PASSAGE SHOWN →

§

Tomlinson's Guide to Northumberland (c. 1912, 504) gives a valuable description of the building prior at least to the second conversion:

'A long, low quadrangular cottage at Old Yeavering .... is said, by tradition, to have formed part of King Edwin's Palace. The masonry is certainly of a very rude type, but there is nothing to show that it belongs to so early a date as the seventh century. The walls are five feet thick, built of porphyry blocks, but not in regular courses, and seemingly without lime. Squared oak posts pass perpendicularly through the middle of the walls, giving stability to them, and supporting the roof. Old doorways and windows, with squared headings, are traceable. It may have been a rude pele-tower, though not of the common type, which has a vaulted chamber on the ground floor.'

There is now no visible evidence of Tomlinsons 'squared oak posts', which is unfortunate, as the description suggests that the building was a survivor of an unusual type, unrecorded elsewhere in the county. The thickness of the walls suggest that it was intended to be a defensible structure, and the use of timber links it to the 'peles' of Tynedale recorded in the 1541 survey. The remains of the substantial wall enclosing the small field on the south may also imply a defensive role, and a barmkin or yard attached to the main building.

§

DATASET EXCERPT →
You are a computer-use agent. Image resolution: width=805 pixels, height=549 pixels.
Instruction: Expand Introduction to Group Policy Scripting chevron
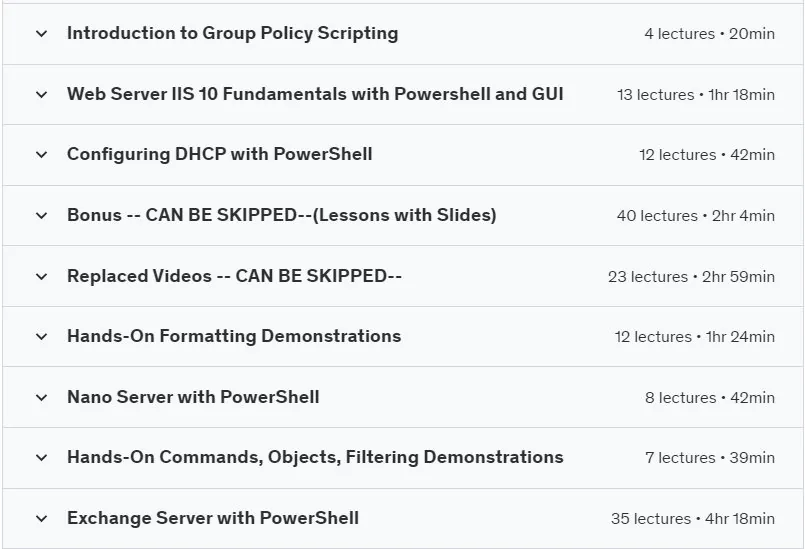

§

PROBLEMS →
(1) From the passage on the Old Yeavering cottage, quote the stretch from "There is now" through "the main building.".
(2) Recast the paragraph of the passage on the Old Yeavering cottage that begins "There is now no visible evidence" as a short bulleted list that keeps its main facts.
(3) Write what comes next in the passage on the Old Yeavering cottage, picking up after its last sentence.

TASK ANSWERS →
(1)
There is now no visible evidence of Tomlinsons 'squared oak posts', which is unfortunate, as the description suggests that the building was a survivor of an unusual type, unrecorded elsewhere in the county. The thickness of the walls suggest that it was intended to be a defensible structure, and the use of timber links it to the 'peles' of Tynedale recorded in the 1541 survey. The remains of the substantial wall enclosing the small field on the south may also imply a defensive role, and a barmkin or yard attached to the main building.

(2)
- No visible trace remains of the squared oak posts Tomlinson described. This is unfortunate because his account suggests the building was a survivor of an unusual type, unrecorded elsewhere in the county.
- The thickness of the walls suggests it was intended to be defensible.
- The use of timber links it to the Tynedale "peles" recorded in the 1541 survey.
- The remains of a substantial wall enclosing the small field on the south may also imply a defensive role and a barmkin or yard attached to the main building.

(3)
Christopher Dacre's 1584 'plat' or map of 'castles and fortresses' (reproduced by Long in Castles of Northumberland, 1967, rear endpaper) shows a line of defensible buildings (indicated by drawings of small house like structures) in this area, including Akeld (presumably the building now known as 'Akeld Castle'), Yeavering, East Newton and West Newton. It seems highly likely that the building shown at Yeavering (which does not figure in the 1541 Border survey) is in fact ' King Edwin's Palace' ; its dimensions (at present 17 x 7 -7.5m, but probably originally a little longer) correspond almost exactly with those of Akeld Bastle (19 x 7.3m), although in its having a stone-vaulted ground floor Akeld is clearly a rather superior building.

Conversion to cottages may have taken place In the late 18th or 19th century; only the side walls of the original building seem to have been utilised in these. The west end seems to have been rebuilt a little to the east of the original line. The east end has been similarly rebuilt, although the strangely thick cross wall in the eastern adjunct (otherwise probably of 19th century date) could be the original east wall. The second conversion, to a farm building, in relatively recent years, has erased much of the character of the building.